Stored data
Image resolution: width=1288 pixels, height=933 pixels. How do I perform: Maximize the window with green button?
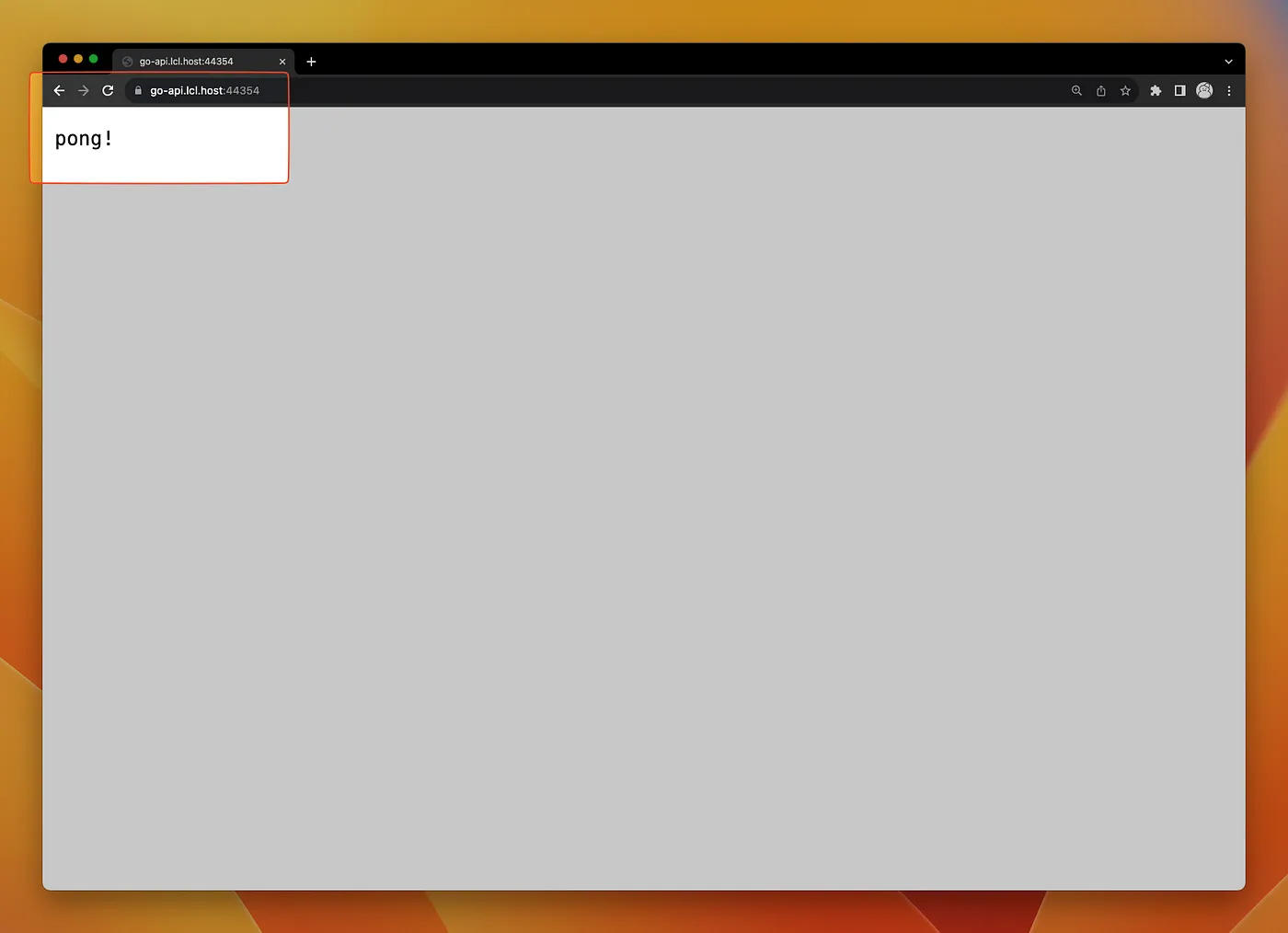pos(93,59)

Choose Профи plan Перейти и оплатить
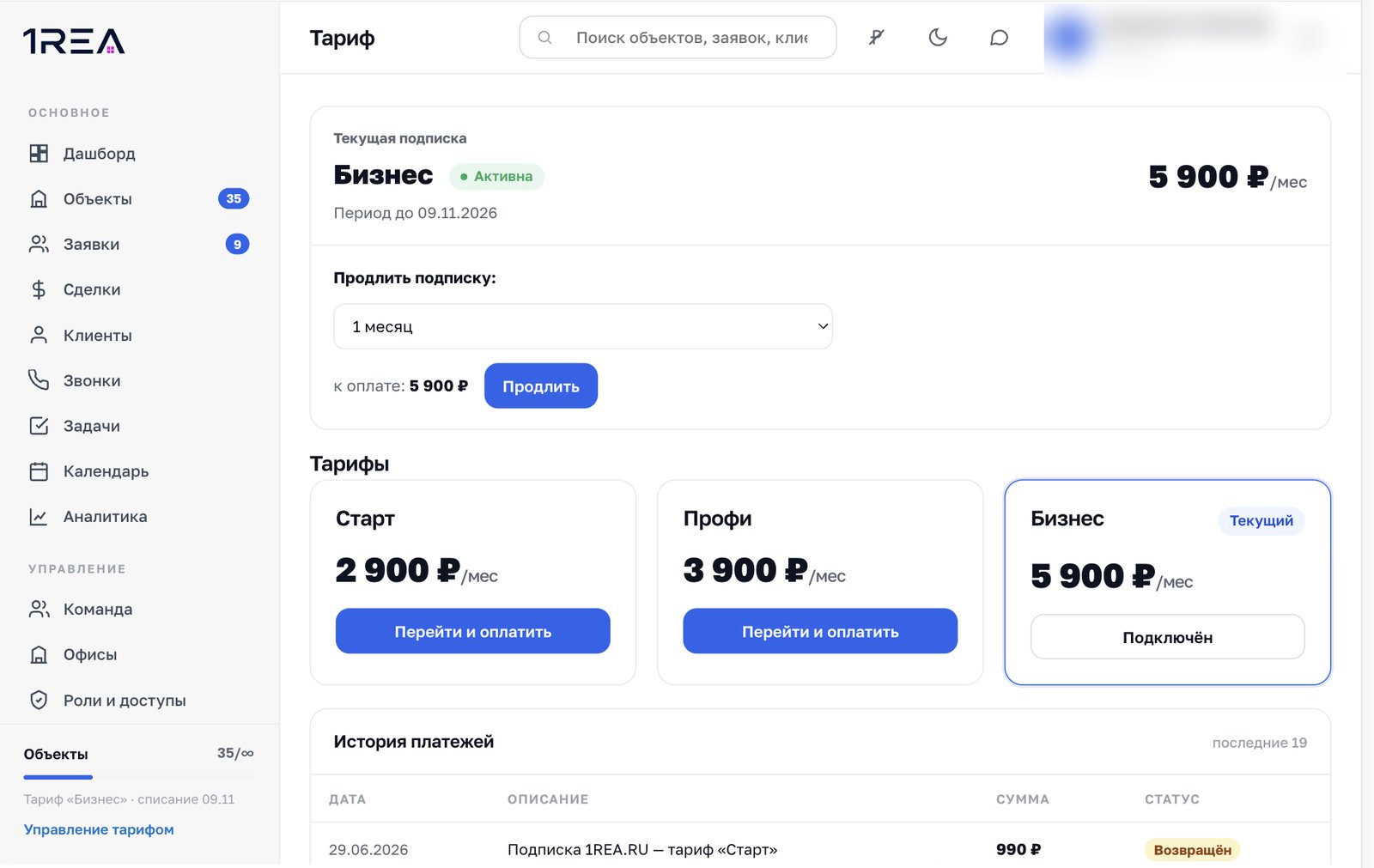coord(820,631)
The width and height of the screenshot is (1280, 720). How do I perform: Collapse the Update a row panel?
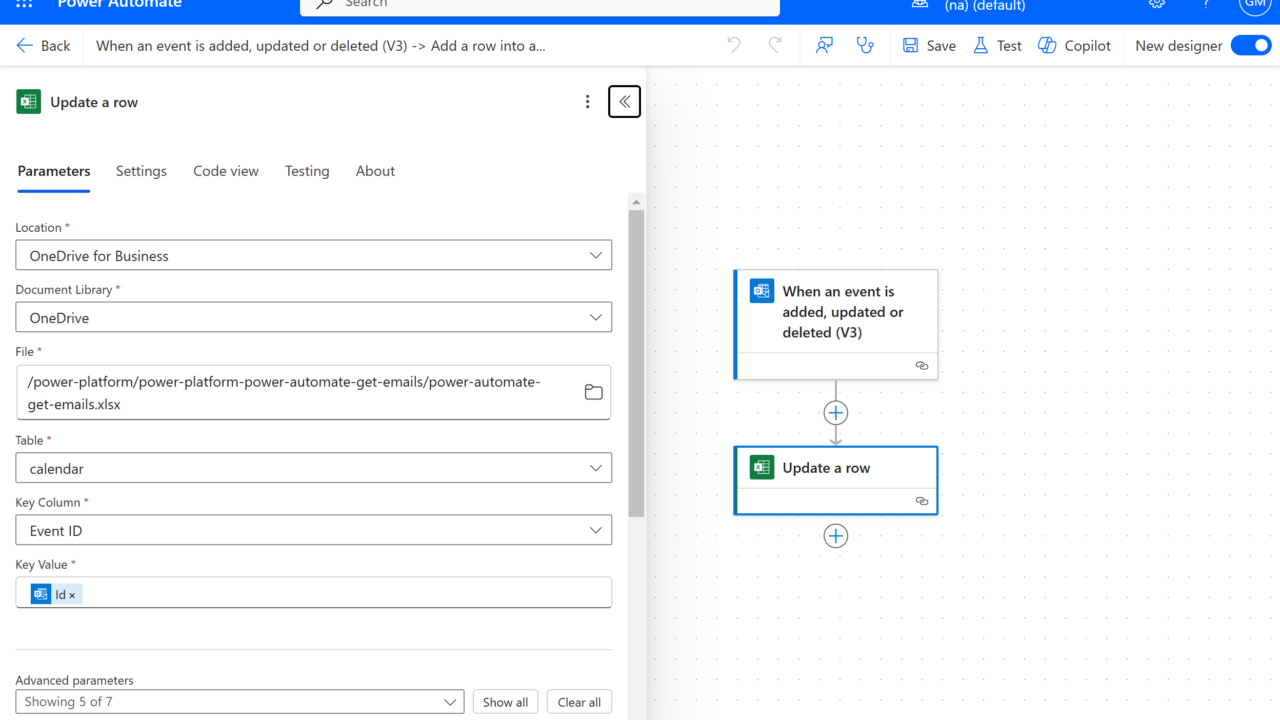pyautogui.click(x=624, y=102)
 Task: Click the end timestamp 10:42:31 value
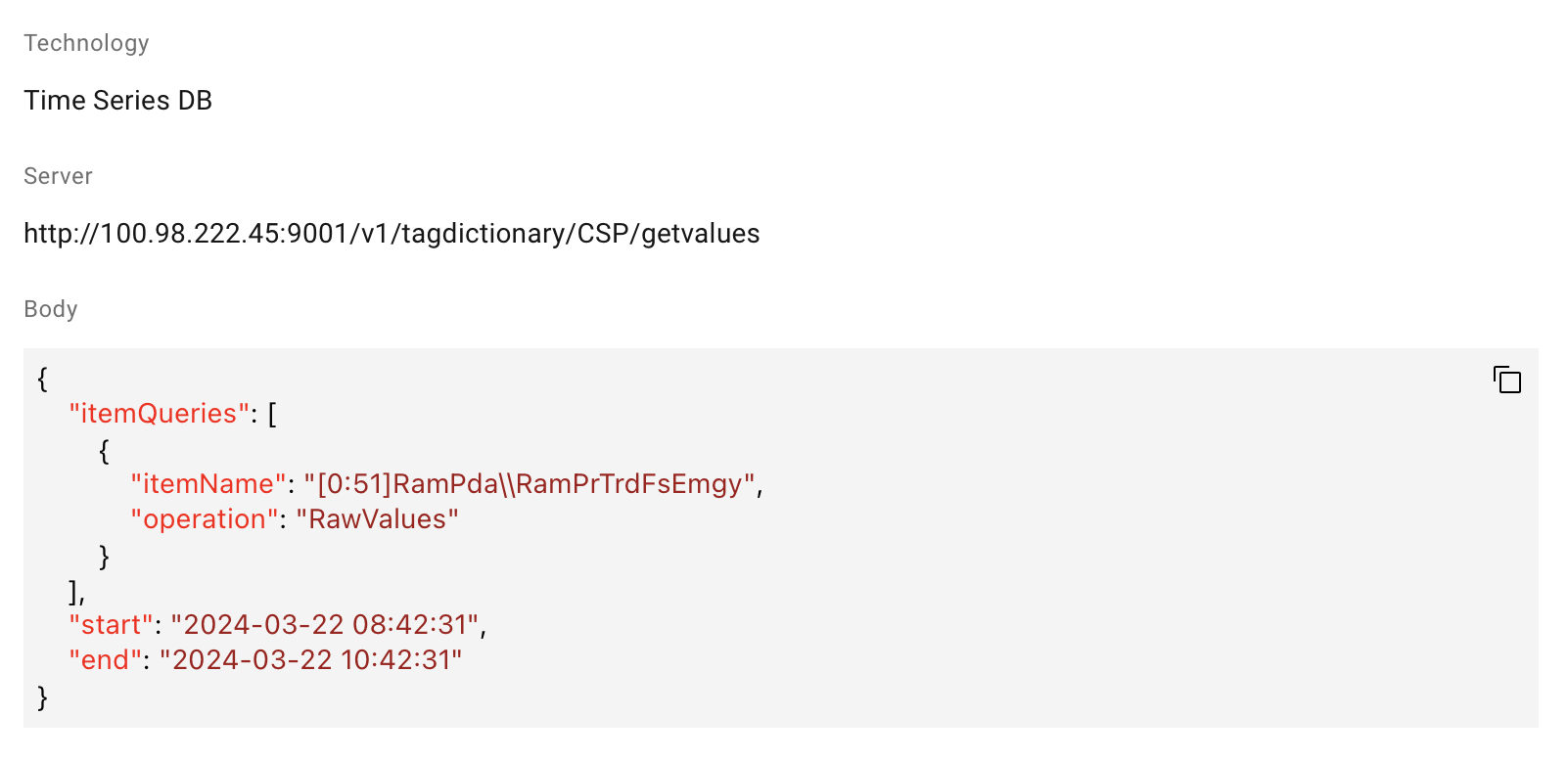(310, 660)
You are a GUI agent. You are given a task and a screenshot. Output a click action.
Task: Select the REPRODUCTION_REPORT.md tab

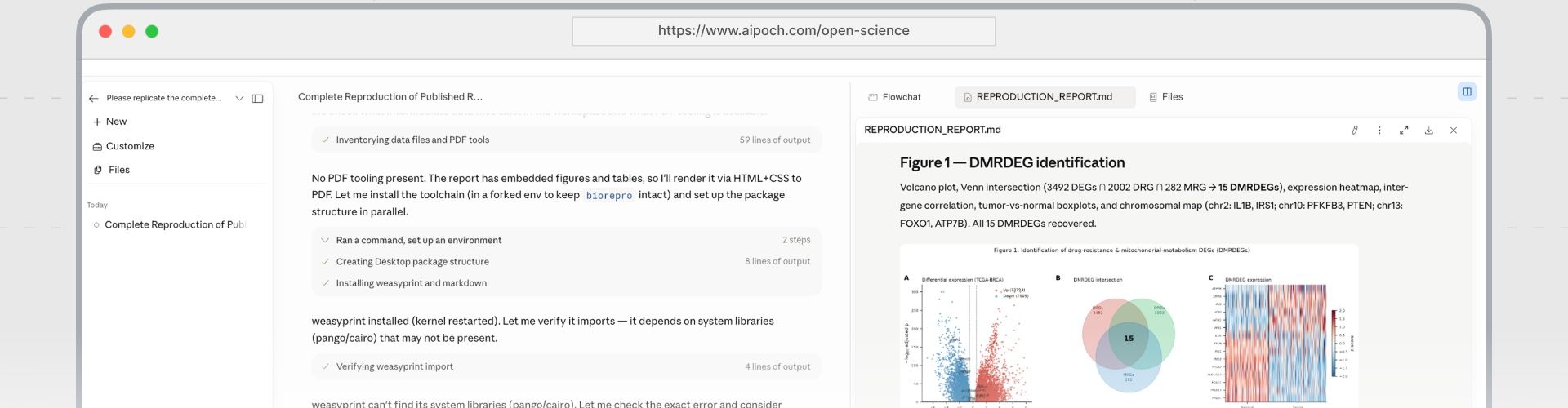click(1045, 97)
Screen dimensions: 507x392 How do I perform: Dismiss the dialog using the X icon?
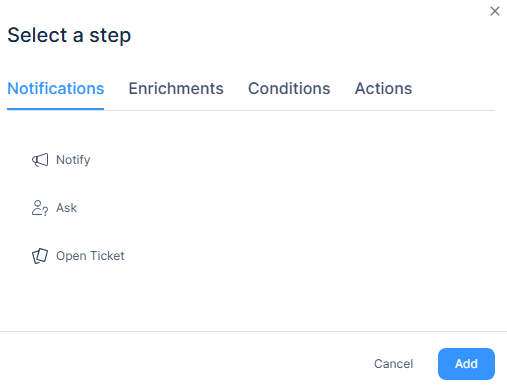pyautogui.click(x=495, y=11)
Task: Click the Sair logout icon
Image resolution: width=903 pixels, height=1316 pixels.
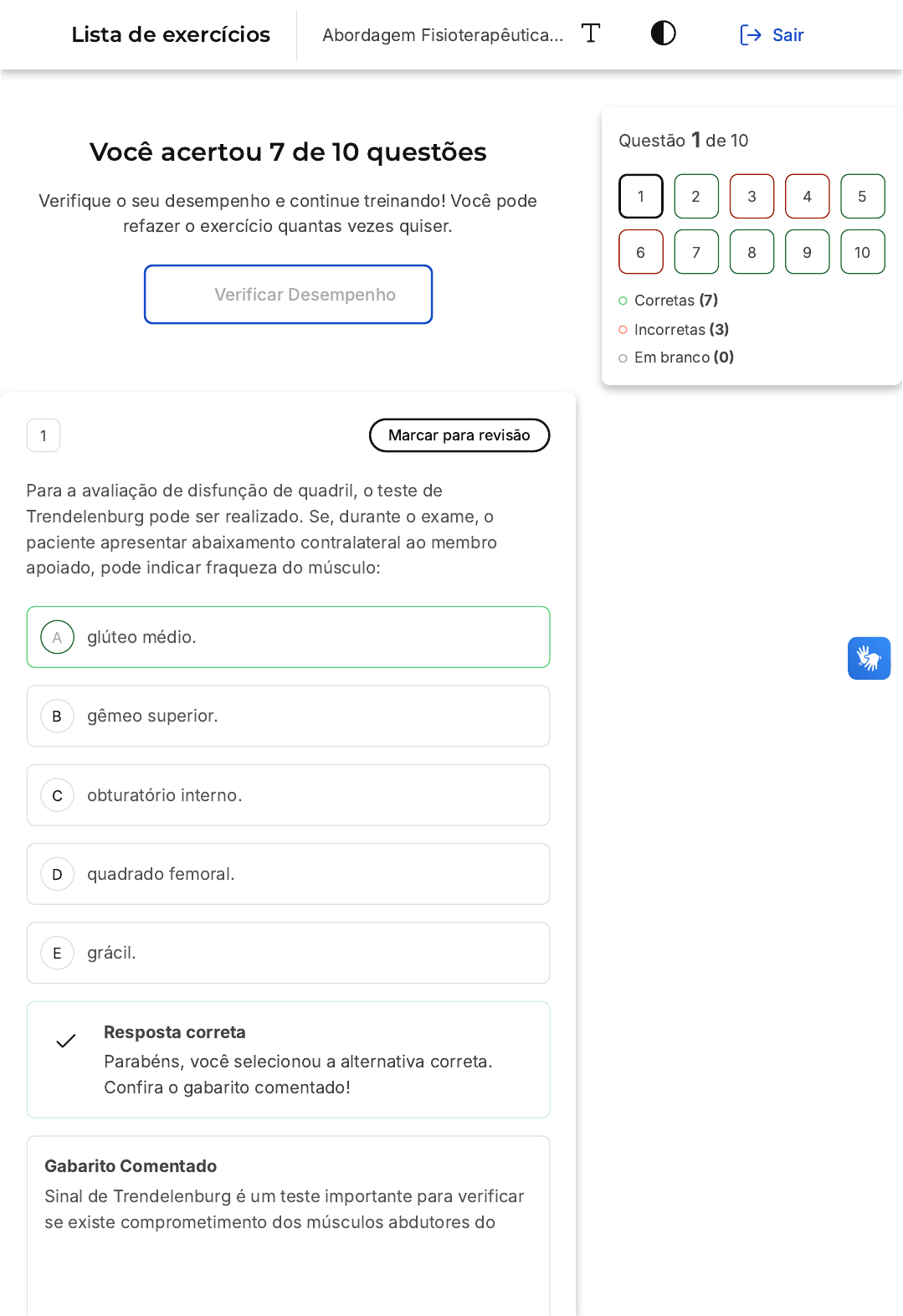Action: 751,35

**AIM OF THE TASK**
Print the lines from the beginning of the records up to and including the line containing "You are a GUI", word for word, with no pictures.

**OUTPUT FOR THIS EXERCISE**
Image resolution: width=1288 pixels, height=933 pixels. How do I perform: Maximize the window with green button?
pos(93,59)

Choose Профи plan Перейти и оплатить
coord(820,631)
The width and height of the screenshot is (1280, 720). How do I perform: Collapse the Update a row panel?
pyautogui.click(x=624, y=102)
 Task: Click the end timestamp 10:42:31 value
(310, 660)
You are a GUI agent. You are given a task and a screenshot. Output a click action.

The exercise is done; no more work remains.